As all things (wrongly called) AI take the world’s biggest security event by storm, we round up of some of their most-touted use cases and applications
Okay, so there’s this ChatGPT thing layered on top of AI – well, not really, it seems even the practitioners responsible for some of the most impressive machine learning (ML) based products don’t always stick to the basic terminology of their fields of expertise…
At RSAC, the niceties of fundamental academic distinctions tend to give way to marketing and economic considerations, of course, and all of the rest of the supporting ecosystem is being built to secure AI/ML, implement it, and manage it – no small task.
To be able to answer questions like “what is love?”, GPT-like systems gather disparate data points from a large number of sources and combine them to be roughly useable. Here are a few of the applications that AI/ML folks here at RSAC seek to help:
- Is a job candidate legitimate, and telling the truth? Sorting through the mess that is social media and reconstructing a dossier that compares and contrasts the glowing self-review of a candidate is just not an option with time-strapped HR departments struggling to vet the droves of resumes hitting their inboxes. Shuffling off that pile to some ML thing can sort the wheat from the chaff and get something of a meaningfully vetted short list to a manager. Of course, we still have to wonder about the danger of bias in the ML model due to it having been fed biased input data to learn from, but this could be a useful, if imperfect, tool that’s still better than human-initiated text searches.
- Is your company’s development environment being infiltrated by bad actors through one of your third parties? There’s no practical way to keep a real time watch on all of your development tool chains for the one that gets hacked, potentially exposing you to all sorts of code issues, but maybe an ML reputation doo-dad can do that for you?

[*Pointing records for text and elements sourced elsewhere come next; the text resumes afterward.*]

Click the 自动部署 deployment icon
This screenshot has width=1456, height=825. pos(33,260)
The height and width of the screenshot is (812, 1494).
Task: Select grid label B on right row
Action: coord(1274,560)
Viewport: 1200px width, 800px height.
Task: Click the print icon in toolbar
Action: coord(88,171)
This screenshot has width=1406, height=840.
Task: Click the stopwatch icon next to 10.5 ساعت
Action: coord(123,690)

- Are deepfakes detectable, and how will you know if you’re seeing one? One of the startup pitch companies at RSAC began their pitch with a video of their CEO saying their company was terrible. The real CEO asked the audience if they could tell the difference, the answer was “barely, if at all”. So if the “CEO” asked someone for a wire transfer, even if you see the video and hear the audio, can it be trusted? ML hopes to help find out. But since CEOs tend to have a public presence, it’s easier to train your deep fakes from real audio and video clips, making it all that much better.
- What happens to privacy in an AI world? Italy has recently cracked down on ChatGPT use due to privacy issues. One of the startups here at RSAC offered a way to make data to and from ML models private by using some interesting coding techniques. That’s just one attempt at a much larger set of challenges that are inherent to a large language model forming the foundation for well-trained ML models that are meaningful enough to be useful.
- Are you building insecure code, within the context of an ever-changing threat landscape? Even if your tool chain isn’t compromised, there are still hosts of novel coding techniques that are proven insecure, especially as it relates to integrating with mashups of cloud properties you may have floating around. Fixing code with such insights driven by ML, as you go, might be critical to not deploying code with insecurity baked in.
In an environment where GPT consoles have been unceremoniously sprayed out to the masses with little oversight, and people see the power of the early models, it’s easy to imagine the fright and uncertainty over how creepy they can be. There is sure to be a backlash seeking to rein in the tech before it can do too much damage, but what exactly does that mean?
Powerful tools require powerful guards against going rogue, but it doesn’t necessarily mean they couldn’t be useful. There’s a moral imperative baked into technology somewhere, and it remains to be sorted out in this context. Meanwhile, I’ll head over to one of the consoles and ask “What is love?”